■ **Work to do**:
1 - Quote the passage about getting older word for word, beginning at the words "The older we" and stopping after "weather we’re having?".
2 - Switch every "screenshot" to "capture" in the records, beginning at the first line of the records and stopping after the line that has "pos(285,562)". Return only those lines, with everything else left unchanged.

■ **Extract provided**:
** Start **

Remember when you were, say, six years old, and being friends with a kid in the class above you (or, wonder of wonders, two classes above you!) was a mark of being really cool? It was outside the norm. Those seven and eight year olds knew so much more than you did. Third grade was light-years ahead of first grade. They were doing fractions, learning about vowels, and all sorts of other crazy shit.

The older we get, though, the less a single year matters. My friends who are 36 and 37 aren’t fundamentally any different than I am. They haven’t been privy to some magical secret that I, on the cusp of 35, have yet to learn. They’re just other adults. Differences don’t seem to really crop up until I’m dealing with 25 year olds or 45 year olds, less so with 40 year olds and 30 year olds. 

So I’ve come to this nice little rule of fives when dealing with age. Turning 30 marked the end of a decade of change — graduating college, getting married, moving away from home, buying a house, finding my place in the world. But 31, 32, 33, 34? Meh. Who cares? You’re just a person “in your 30s” or in “their early 30s” then. Big deal, move on, how’s about that weather we’re having?

35, though, is a hinge point. From now on, I’ll be “in my late 30s” and increasingly “almost 40,” which isn’t awful in and of itself or anything. It is what it is. We all get older. No one out there is aging slower than anyone else. (with the exception of Keanu Reeves, of course)

I am not particularly looking forward to 35. But it’s upon me regardless. Time marches on and all that. I like to think of age as just a number. It’s a cliche that works for me. One day I’ll wake up and feel like I’m 24. The next, I’m 54. As long as the days where I look in the mirror and am stunned by the emerging wrinkles, receeding hairline, and, increasingly, slight touch of grey outnumber the days where I see that same scene and think “yep, that’s what should I look like” I figure I’m doing alright.

Like most everyone, I avoid thinking about the inevitable result of getting older. But I admit to climbing up into my own head every now and then to contemplate the fact that this is a one-way trip and we’re chewing up track with each passing day, chugging toward our destination, right hand firmly on the throttle. 

It’s not I fear being dead. There’s no point to fear it, really. The process of dying is a frightening enough prospect. Whatever it is that comes after? I think Mark Twain may have put it best— 

“I do not fear death. I had been dead for billions and billions of years before I was born, and had not suffered the slightest inconvenience from it.”

** End **

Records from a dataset
** Start **

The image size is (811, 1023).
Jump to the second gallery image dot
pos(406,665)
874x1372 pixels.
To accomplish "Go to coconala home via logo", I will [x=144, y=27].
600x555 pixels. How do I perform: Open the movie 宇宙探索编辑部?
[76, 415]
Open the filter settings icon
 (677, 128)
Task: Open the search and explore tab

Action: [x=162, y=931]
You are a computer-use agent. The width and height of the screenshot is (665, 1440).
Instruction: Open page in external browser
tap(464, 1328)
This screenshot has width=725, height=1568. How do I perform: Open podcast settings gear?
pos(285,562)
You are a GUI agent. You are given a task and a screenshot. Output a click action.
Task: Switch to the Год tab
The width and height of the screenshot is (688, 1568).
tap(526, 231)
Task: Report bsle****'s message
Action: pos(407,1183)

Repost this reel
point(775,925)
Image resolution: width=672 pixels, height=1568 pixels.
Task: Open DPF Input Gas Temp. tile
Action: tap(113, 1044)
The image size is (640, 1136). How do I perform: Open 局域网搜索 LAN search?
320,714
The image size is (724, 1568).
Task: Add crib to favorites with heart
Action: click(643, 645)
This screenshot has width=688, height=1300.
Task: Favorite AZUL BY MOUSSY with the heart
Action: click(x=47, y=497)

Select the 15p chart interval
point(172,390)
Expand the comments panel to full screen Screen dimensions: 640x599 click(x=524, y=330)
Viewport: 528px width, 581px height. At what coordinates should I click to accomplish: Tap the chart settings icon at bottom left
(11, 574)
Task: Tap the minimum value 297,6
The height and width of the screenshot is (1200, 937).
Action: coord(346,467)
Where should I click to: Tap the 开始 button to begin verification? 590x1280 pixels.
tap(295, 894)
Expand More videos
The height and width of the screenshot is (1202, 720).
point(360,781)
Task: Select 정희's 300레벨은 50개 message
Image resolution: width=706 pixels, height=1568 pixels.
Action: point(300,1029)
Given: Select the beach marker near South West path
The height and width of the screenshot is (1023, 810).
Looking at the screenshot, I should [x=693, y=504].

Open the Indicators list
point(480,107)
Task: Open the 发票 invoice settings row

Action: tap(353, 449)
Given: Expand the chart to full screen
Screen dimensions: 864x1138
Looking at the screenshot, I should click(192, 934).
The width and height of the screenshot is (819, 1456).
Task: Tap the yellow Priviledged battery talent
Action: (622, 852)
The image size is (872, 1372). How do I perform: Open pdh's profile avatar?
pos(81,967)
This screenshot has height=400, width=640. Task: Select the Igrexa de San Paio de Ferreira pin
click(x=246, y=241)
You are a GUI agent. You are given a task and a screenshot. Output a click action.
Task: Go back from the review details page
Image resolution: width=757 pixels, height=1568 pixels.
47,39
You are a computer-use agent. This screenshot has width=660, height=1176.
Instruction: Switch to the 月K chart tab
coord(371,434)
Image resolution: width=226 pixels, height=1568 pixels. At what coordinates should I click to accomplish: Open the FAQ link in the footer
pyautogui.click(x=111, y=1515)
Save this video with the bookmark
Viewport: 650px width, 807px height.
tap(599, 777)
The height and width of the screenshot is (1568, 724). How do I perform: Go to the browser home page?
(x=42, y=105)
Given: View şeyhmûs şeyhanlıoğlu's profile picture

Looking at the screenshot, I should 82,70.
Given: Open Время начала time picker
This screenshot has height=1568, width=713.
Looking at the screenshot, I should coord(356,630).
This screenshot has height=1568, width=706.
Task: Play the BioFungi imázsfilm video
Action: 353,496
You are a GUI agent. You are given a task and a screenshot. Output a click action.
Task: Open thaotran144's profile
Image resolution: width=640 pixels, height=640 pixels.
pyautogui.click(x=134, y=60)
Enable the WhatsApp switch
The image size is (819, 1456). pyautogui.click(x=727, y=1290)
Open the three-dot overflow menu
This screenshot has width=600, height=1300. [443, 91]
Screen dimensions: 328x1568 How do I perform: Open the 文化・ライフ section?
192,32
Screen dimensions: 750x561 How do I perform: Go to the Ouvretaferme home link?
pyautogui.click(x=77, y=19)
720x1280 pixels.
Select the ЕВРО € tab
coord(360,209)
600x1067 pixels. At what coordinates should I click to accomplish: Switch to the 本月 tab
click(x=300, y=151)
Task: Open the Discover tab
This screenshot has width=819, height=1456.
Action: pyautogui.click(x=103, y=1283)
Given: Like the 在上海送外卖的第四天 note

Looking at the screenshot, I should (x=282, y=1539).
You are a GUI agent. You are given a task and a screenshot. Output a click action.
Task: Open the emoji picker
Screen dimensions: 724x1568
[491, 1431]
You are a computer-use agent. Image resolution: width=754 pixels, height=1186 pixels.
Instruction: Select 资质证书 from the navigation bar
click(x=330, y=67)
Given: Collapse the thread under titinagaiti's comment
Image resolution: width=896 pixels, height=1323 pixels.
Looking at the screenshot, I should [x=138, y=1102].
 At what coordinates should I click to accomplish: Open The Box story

** End **

■ **Final answers**:
1 -
The older we get, though, the less a single year matters. My friends who are 36 and 37 aren’t fundamentally any different than I am. They haven’t been privy to some magical secret that I, on the cusp of 35, have yet to learn. They’re just other adults. Differences don’t seem to really crop up until I’m dealing with 25 year olds or 45 year olds, less so with 40 year olds and 30 year olds. 

So I’ve come to this nice little rule of fives when dealing with age. Turning 30 marked the end of a decade of change — graduating college, getting married, moving away from home, buying a house, finding my place in the world. But 31, 32, 33, 34? Meh. Who cares? You’re just a person “in your 30s” or in “their early 30s” then. Big deal, move on, how’s about that weather we’re having?

2 -
The image size is (811, 1023).
Jump to the second gallery image dot
pos(406,665)
874x1372 pixels.
To accomplish "Go to coconala home via logo", I will [x=144, y=27].
600x555 pixels. How do I perform: Open the movie 宇宙探索编辑部?
[76, 415]
Open the filter settings icon
 (677, 128)
Task: Open the search and explore tab

Action: [x=162, y=931]
You are a computer-use agent. The width and height of the capture is (665, 1440).
Instruction: Open page in external browser
tap(464, 1328)
This capture has width=725, height=1568. How do I perform: Open podcast settings gear?
pos(285,562)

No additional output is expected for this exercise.